As every contractor knows, construction projects can be difficult to manage. They can involve multiple stakeholders, risk assessments, O&M manuals plus lots of other project documentation. If any detail is missing it can delay the project completion with the knock on effect of costing the contractor both time and money, not to mention the threat of legal action. This is why staying organized at every stage is critical to the success of any project.
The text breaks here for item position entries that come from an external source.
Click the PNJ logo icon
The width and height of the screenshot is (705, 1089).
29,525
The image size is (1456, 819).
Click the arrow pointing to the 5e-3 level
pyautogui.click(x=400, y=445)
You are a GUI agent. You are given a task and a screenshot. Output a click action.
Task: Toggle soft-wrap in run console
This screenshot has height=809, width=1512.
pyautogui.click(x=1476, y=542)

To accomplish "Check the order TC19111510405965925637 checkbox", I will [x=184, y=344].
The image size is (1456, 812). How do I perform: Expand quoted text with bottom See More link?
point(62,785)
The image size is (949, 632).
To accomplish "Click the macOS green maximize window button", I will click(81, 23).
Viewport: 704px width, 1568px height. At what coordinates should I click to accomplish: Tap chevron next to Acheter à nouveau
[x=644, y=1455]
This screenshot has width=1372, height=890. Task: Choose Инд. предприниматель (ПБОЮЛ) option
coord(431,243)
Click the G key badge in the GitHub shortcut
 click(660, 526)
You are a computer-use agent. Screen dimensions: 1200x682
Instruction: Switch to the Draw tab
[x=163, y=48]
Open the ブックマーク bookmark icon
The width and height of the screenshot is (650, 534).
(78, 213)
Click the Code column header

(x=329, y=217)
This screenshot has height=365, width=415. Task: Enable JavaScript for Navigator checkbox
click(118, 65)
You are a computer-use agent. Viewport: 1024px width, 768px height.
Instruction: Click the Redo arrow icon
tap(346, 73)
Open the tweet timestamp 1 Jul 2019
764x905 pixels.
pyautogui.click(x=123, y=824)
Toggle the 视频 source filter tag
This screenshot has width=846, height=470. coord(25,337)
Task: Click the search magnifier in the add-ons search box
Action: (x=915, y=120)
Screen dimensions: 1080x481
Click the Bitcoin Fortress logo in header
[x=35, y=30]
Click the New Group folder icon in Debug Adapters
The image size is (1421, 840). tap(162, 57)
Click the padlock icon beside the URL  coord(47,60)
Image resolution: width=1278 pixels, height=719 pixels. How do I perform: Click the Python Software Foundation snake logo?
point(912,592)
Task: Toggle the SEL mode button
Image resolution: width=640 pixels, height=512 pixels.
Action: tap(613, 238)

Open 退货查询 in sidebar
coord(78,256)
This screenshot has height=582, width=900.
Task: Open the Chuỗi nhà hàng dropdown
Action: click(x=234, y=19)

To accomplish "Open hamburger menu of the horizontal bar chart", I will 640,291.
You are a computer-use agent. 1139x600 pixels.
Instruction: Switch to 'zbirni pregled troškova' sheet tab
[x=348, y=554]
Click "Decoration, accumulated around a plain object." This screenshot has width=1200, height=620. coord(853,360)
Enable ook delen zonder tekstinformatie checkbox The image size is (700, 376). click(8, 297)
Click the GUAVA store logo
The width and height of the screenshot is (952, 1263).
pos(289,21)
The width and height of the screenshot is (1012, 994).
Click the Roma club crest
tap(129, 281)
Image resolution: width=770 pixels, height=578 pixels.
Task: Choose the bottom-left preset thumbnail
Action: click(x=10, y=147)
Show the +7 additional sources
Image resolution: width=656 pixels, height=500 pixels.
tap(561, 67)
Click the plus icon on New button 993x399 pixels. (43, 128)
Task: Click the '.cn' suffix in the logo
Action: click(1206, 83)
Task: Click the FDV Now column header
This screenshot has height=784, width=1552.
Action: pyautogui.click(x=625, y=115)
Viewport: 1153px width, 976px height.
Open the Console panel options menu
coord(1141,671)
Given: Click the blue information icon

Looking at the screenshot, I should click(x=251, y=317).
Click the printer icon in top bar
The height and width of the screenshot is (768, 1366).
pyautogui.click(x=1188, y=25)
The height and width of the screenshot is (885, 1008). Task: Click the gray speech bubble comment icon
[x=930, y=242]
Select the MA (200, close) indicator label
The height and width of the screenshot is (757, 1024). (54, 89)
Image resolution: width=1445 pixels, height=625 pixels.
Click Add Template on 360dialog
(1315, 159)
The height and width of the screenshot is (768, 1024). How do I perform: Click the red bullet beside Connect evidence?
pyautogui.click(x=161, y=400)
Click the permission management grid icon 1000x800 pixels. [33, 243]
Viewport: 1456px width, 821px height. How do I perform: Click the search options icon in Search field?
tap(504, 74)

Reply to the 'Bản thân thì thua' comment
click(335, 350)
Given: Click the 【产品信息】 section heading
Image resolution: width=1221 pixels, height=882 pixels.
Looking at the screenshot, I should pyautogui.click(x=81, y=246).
When it comes to a punch list, it can be minor repairs to things like finishes and finishing off tiles; installing anything that is still outstanding such as an air conditioning system and cleaning the building ready for use. A punch list includes any final changes to the scope of the project made at the last minute and even warranties or other paperwork that needs chasing up.
The punch or snag list in an integral part of the construction contract. It is a control mechanism to meet the quality standards of the project plans and client’s expectations. There may be penalties if there is something the client is not happy about or the work does not meet satisfactory standards.
Creating an accurate punch list keeps everyone happy. It gives everyone a clear understanding of what work there is to do and timelines for completion. It is also an opportunity for the client to bring up any other concerns. The requirements for a punch list are set out during construction project planning.
It is the responsibility of everyone involved with the project to ensure the punch gets completed on time.
A client has to take responsibility for making sure punch list gets completed. Clients need to make themselves available at this stage of the project. Be prepared to walk through the building making note of any issues or anything you want to question with the contractor. Do ask the contractor and tradespeople questions. It is too late once they sign off and handover the building.
This is a client’s last chance to ensure everyone understands their expectations at the end of the project.
It is the general contractor’s responsibility to take the client through the building and discuss the items on the punch list. They will also listen to the client’s concerns and help work through them. The contractor can also use this meeting to show off their work and standard of the finishes on the building. A good contractor will have already picked up all the things that need doing and put them on the punch list. This is the time to let the client know what will happen to address the issues.
It is up to the subcontractor to follow up and get the work on the punch list completed to a high standard. The point of the punch list is that it gives the expectation that all the work will be completed to a high standard and quickly.
Where things come up at the end of the project changing the scope of the project, the subcontractor needs to provide a quote and new timeline. It is important that subcontractors communicate and follow up and through on what they promise at all times.
Architects can attend a punch list walk through to check what was in their plans is what was actually built. It is their responsibility to highlight anything that is not within the project plans and specifications. However, some changes may be requested by the client and not added to the plans. The architect should accept this. Architects should take this opportunity to talk with the client. Find out how the final building meets their needs and expectations.
The punch list is a critical step in the construction process. Task and Project Tracking means there are few surprises when you get to the end of the project. These are the last tasks to complete the building for final handover to the new owners.